Stored dataset items:
┏━━
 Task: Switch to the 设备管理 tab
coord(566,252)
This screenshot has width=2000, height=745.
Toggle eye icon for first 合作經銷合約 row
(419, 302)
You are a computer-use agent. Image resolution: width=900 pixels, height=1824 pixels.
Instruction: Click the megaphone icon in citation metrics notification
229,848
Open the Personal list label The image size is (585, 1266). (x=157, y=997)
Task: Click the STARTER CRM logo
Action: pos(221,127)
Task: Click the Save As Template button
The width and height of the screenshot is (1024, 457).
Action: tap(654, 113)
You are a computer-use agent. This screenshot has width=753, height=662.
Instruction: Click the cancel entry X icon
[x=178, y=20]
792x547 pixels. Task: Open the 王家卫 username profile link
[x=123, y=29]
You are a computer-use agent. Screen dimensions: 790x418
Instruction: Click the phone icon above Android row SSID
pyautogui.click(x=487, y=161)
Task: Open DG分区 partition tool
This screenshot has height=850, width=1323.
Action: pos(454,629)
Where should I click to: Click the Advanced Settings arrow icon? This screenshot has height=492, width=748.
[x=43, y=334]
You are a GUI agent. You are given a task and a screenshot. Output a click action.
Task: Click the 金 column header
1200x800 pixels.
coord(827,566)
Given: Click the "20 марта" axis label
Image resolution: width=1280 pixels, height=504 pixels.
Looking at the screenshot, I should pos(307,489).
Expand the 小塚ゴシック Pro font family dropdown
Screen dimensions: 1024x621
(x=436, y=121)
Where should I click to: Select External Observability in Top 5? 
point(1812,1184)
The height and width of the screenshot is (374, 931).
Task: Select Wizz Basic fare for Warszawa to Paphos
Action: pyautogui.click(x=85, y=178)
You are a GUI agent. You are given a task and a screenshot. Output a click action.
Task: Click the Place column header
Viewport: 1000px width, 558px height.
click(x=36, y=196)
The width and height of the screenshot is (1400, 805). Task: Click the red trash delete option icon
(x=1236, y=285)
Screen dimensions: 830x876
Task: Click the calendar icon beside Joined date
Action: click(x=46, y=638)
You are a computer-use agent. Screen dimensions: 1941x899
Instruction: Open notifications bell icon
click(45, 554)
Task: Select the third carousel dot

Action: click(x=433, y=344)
┗━━
= THE TASK =
Reproduce the items above, swapping each "computer-use agent" for "desktop agent" and changing nothing else.

= FULL SOLUTION =
 Task: Switch to the 设备管理 tab
coord(566,252)
This screenshot has width=2000, height=745.
Toggle eye icon for first 合作經銷合約 row
(419, 302)
You are a desktop agent. Image resolution: width=900 pixels, height=1824 pixels.
Instruction: Click the megaphone icon in citation metrics notification
229,848
Open the Personal list label The image size is (585, 1266). (x=157, y=997)
Task: Click the STARTER CRM logo
Action: pos(221,127)
Task: Click the Save As Template button
The width and height of the screenshot is (1024, 457).
Action: tap(654, 113)
You are a desktop agent. This screenshot has width=753, height=662.
Instruction: Click the cancel entry X icon
[x=178, y=20]
792x547 pixels. Task: Open the 王家卫 username profile link
[x=123, y=29]
You are a desktop agent. Screen dimensions: 790x418
Instruction: Click the phone icon above Android row SSID
pyautogui.click(x=487, y=161)
Task: Open DG分区 partition tool
This screenshot has height=850, width=1323.
Action: pos(454,629)
Where should I click to: Click the Advanced Settings arrow icon? This screenshot has height=492, width=748.
[x=43, y=334]
You are a GUI agent. You are given a task and a screenshot. Output a click action.
Task: Click the 金 column header
1200x800 pixels.
coord(827,566)
Given: Click the "20 марта" axis label
Image resolution: width=1280 pixels, height=504 pixels.
Looking at the screenshot, I should pos(307,489).
Expand the 小塚ゴシック Pro font family dropdown
Screen dimensions: 1024x621
(x=436, y=121)
Where should I click to: Select External Observability in Top 5? 
point(1812,1184)
The height and width of the screenshot is (374, 931).
Task: Select Wizz Basic fare for Warszawa to Paphos
Action: pyautogui.click(x=85, y=178)
You are a GUI agent. You are given a task and a screenshot. Output a click action.
Task: Click the Place column header
Viewport: 1000px width, 558px height.
click(x=36, y=196)
The width and height of the screenshot is (1400, 805). Task: Click the red trash delete option icon
(x=1236, y=285)
Screen dimensions: 830x876
Task: Click the calendar icon beside Joined date
Action: click(x=46, y=638)
You are a desktop agent. Screen dimensions: 1941x899
Instruction: Open notifications bell icon
click(45, 554)
Task: Select the third carousel dot

Action: click(x=433, y=344)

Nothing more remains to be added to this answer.